June 17, 2005|By Dan Connolly | Dan Connolly,SUN STAFF
Minor played when Ripken didn't, like for a month in 1999 when the Iron Man was injured. Minor felt he needed to impress. The opposite happened. He didn't hit.
"I put all this pressure on myself and, with what I was getting from the outside, it really tore me down as far as being a player," he said. "When you do that, you don't produce at all, and I didn't produce at all."
Faded prospect
After Minor rode the organizational elevator for three seasons, his star had faded with the Orioles by winter 2000.
He was coming off a season in which he had hit 14 homers and driven in 48 runs at Triple-A Rochester, but he had just one extra-base hit in 84 major league at-bats.
In December 2000, the Orioles traded Minor to the Montreal Expos for Single-A right-hander Jorge Julio, who has become a key reliever for the Orioles. It was probably the best trade made during Syd Thrift's checkered regime as the club's de facto general manager.
On the other end of the deal was then-Expos GM Jim Beattie, now the Orioles' executive vice president. At the time, Minor was worth the gamble.
"When you are looking for a third baseman, you turn over as many leaves as you can to try and find someone," Beattie said. "And you think that maybe he was here under a lot of pressure. The first chance he gets didn't work, so maybe the next chance he gets he might be able to blossom a little bit."
Minor didn't want to leave his friends in Baltimore, but he viewed the trade as a new beginning. He played in just 55 games in 2001, didn't hit and was released.
"I didn't get a chance to play a whole lot, and it seemed to kind of downward spiral after that."

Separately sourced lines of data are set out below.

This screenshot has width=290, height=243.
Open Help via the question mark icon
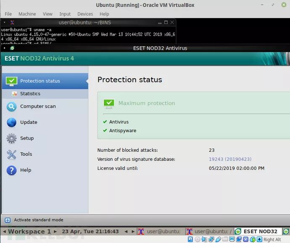pyautogui.click(x=12, y=170)
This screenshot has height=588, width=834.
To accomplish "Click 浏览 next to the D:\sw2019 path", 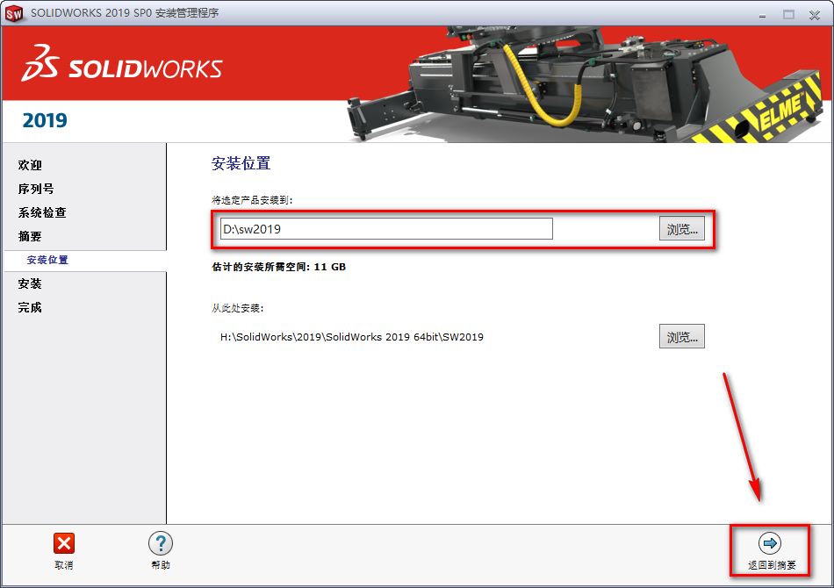I will 682,228.

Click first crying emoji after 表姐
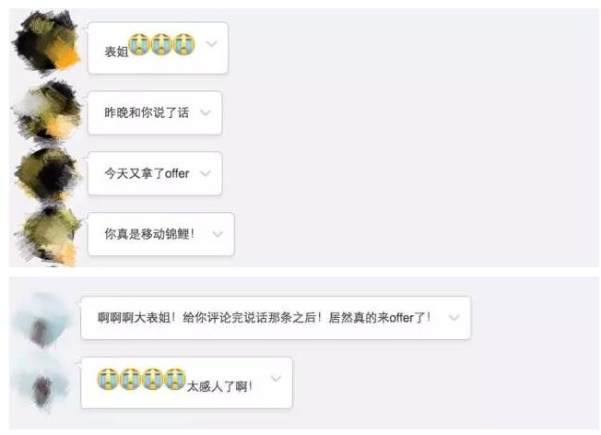coord(139,44)
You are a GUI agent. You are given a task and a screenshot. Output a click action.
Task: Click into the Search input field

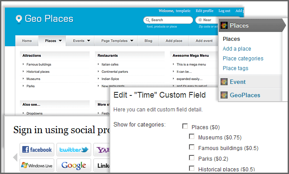coord(168,20)
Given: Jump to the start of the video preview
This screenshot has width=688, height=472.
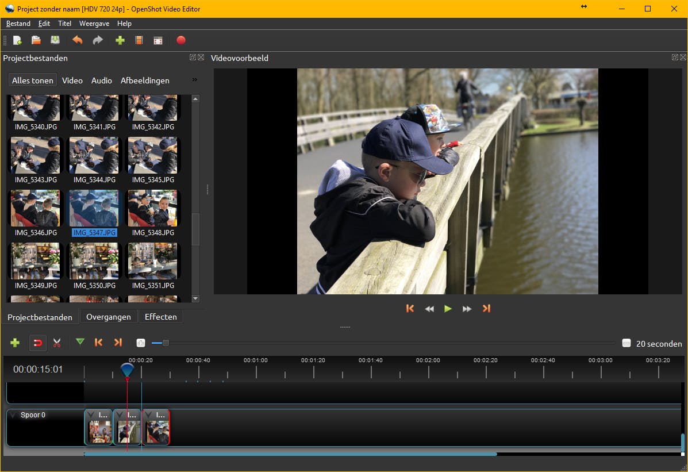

The Seattle Mariners grabbed him off waivers that offseason and sent him to Triple-A. He never made it back to the majors, leaving his career big league stat line at 142 games played, five homers, .177 batting average.
In 2003, the Los Angeles Dodgers grabbed him and tried to turn him into a right-handed reliever. He hadn't pitched since college, but figured it was worth a try. The experiment lasted a couple months. Then he ended up in the Atlantic League for the first time.
A ballpark meeting
Forget about the Ripken night or his first big league homer. Minor's most important moment on a baseball field came April 25, 1997.
Initially, all he saw was the cat's eyes.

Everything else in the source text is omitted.